The first mention of a small hockey rink was in 1912. Some interest was shown, but then the popularity of a rink on Lake Bemidji waned. It was not until 1916 when A. P. White of Northern National Bank urged the City Council to construct a warming house and to maintain a new rink on Lake Bemidji that any action followed. The Crookston Lumber Company contributed the lumber for the warming house. The Carnival Association was formed in 1916 and spearheaded the care of the skating rink and a toboggan slide at the end of 10th Street. The toboggan slide proved to be so popular that the skating rink at the end of Third Street was largely ignored. After a few years, the slide proved to be too dangerous and when neighbors complained about noise, the slide was dismantled. Maintenance of a municipal rink was discontinued as well.

A few years later, a skating rink was built as part of the work of the recreation committee of the Red Cross. About 50 men and boys showed up to build the rink at the east end of 10th Street in time for Christmas in 1920. The committee also built several toboggan slides at the foot of Eighth, Ninth and 10th Streets along Lake Boulevard with longer chutes extending out onto the ice of Lake Bemidji.

After the first Bemidji High School between Sixth and Seventh Street on America Avenue burned in 1921, Mrs. Tom Smart set about establishing a rink on the open block. The Bemidji Park Board took over its operation in 1923. Hundreds of skaters also took advantage of the good ice on Lake Bemidji near Diamond Point.

In June 1935, the City Council moved to abandon the airport hangar project and to use the $1,500 worth of cut rough lumber to build an indoor skating, hockey and curling rink as a works relief project on the former Bemidji High School site. J. H. Wallin reported that the Curling Club would contribute $2,000 cash toward the construction of the rink and that the Park Board would stand the cost of maintenance. The sports arena opened its doors for the Christmas season of 1935.

The Fenson sisters, Norma and Marion, gained considerable fame as quality figure skaters. Marion auditioned for the Ice Follies as a 10-year-old ice skating prodigy. Carol Langhout performed with the Shipstad-Johnson Ice Follies in the 1950s, and the Bemidji Figure Skating Club produced many outstanding skaters.

After a winter of particularly heavy snow, the roof over the skaters' section caved in on Jan 4, 1949. It was a holiday for the students from St.

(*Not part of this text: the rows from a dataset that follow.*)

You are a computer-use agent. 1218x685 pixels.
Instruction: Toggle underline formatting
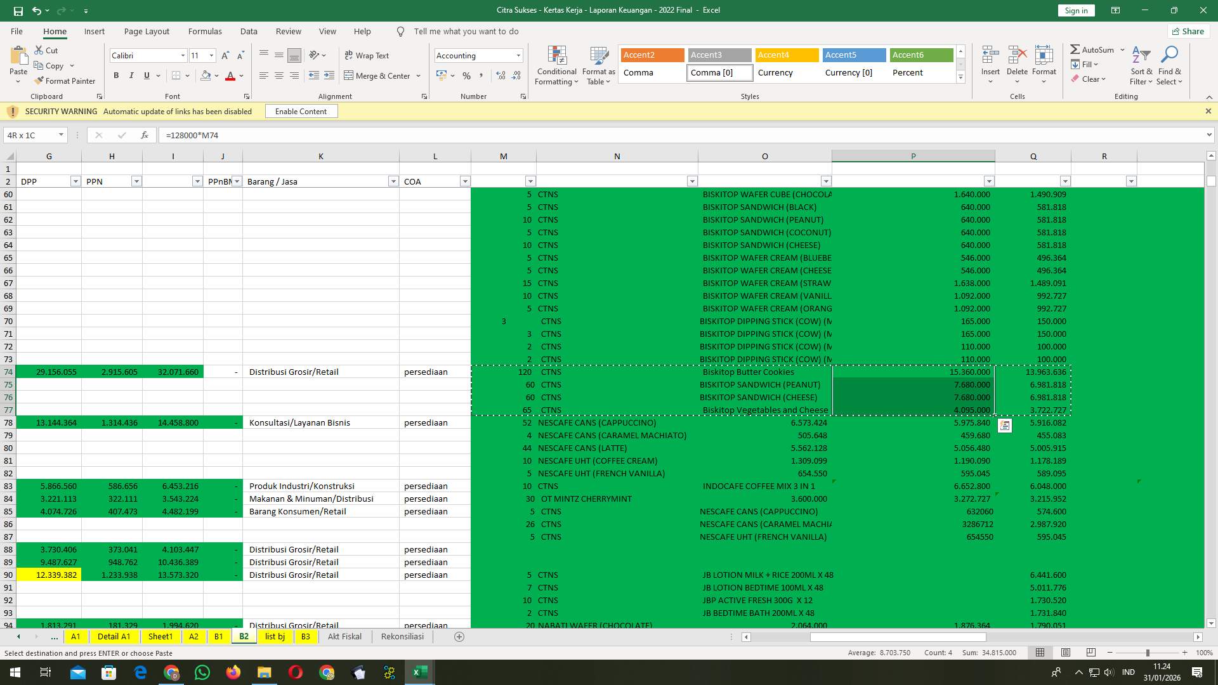(x=146, y=75)
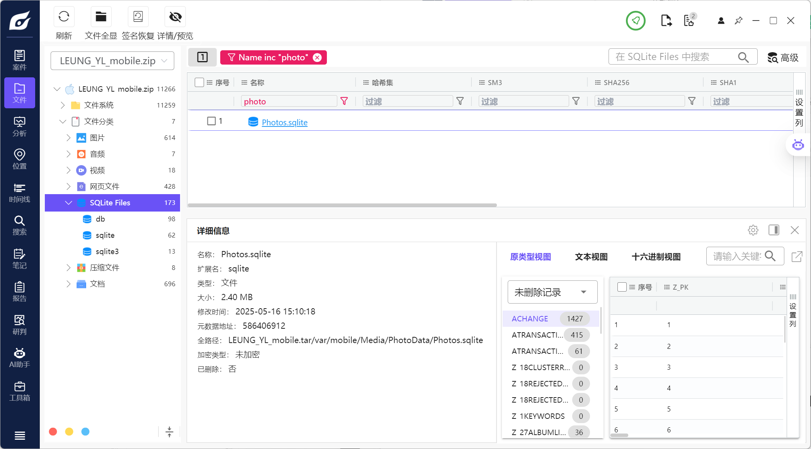Open the Photos.sqlite file link

(x=284, y=122)
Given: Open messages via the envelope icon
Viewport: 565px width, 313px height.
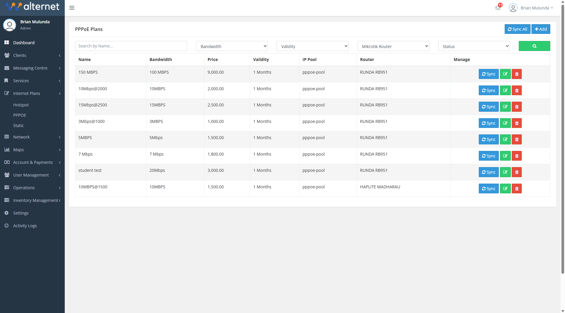Looking at the screenshot, I should tap(498, 8).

Philip's School, but not for the public school. Fortunately, there were few skaters on the ice when the sawdust, wires, and rafters tumbled down on the ice. No one was seriously injured. The council decided to maintain the skating rink as an open one. Al Lortie sharpened skates and rented out skates for those who didn’t have any of their own. Bill Spencer, the caretaker, kept the wood fire going in the old warming house. The smell of scorched mittens and wood smoke is a common memory for the children who skated there after school and on weekends.


After a winter with heavy snow, a portion of the roof of Bemidji’s sports arena caved in on Jan 4, 1949. No one was seriously injured. (Photo courtesy of the Beltrami County Historical Society)

Many will remember their favorite skating rinks. Nymore had its own, and in 1938, the City Council vowed to build a skating rink and recreational building in Nymore. In 1971, an addition was put on the Nymore warming house and the newspapers heaped praise on the new and improved building. Some will remember rinks at the Mississippi Avenue playground, another near the high school on 18th Street, and one at Cameron Park.

By 1967, there was much discussion about whether to update the municipal sports arena at Seventh and America or whether to tear it down and build a new sports facility. Ultimately, it was torn down and replaced by the Halvor Reise Rink on the north end of town.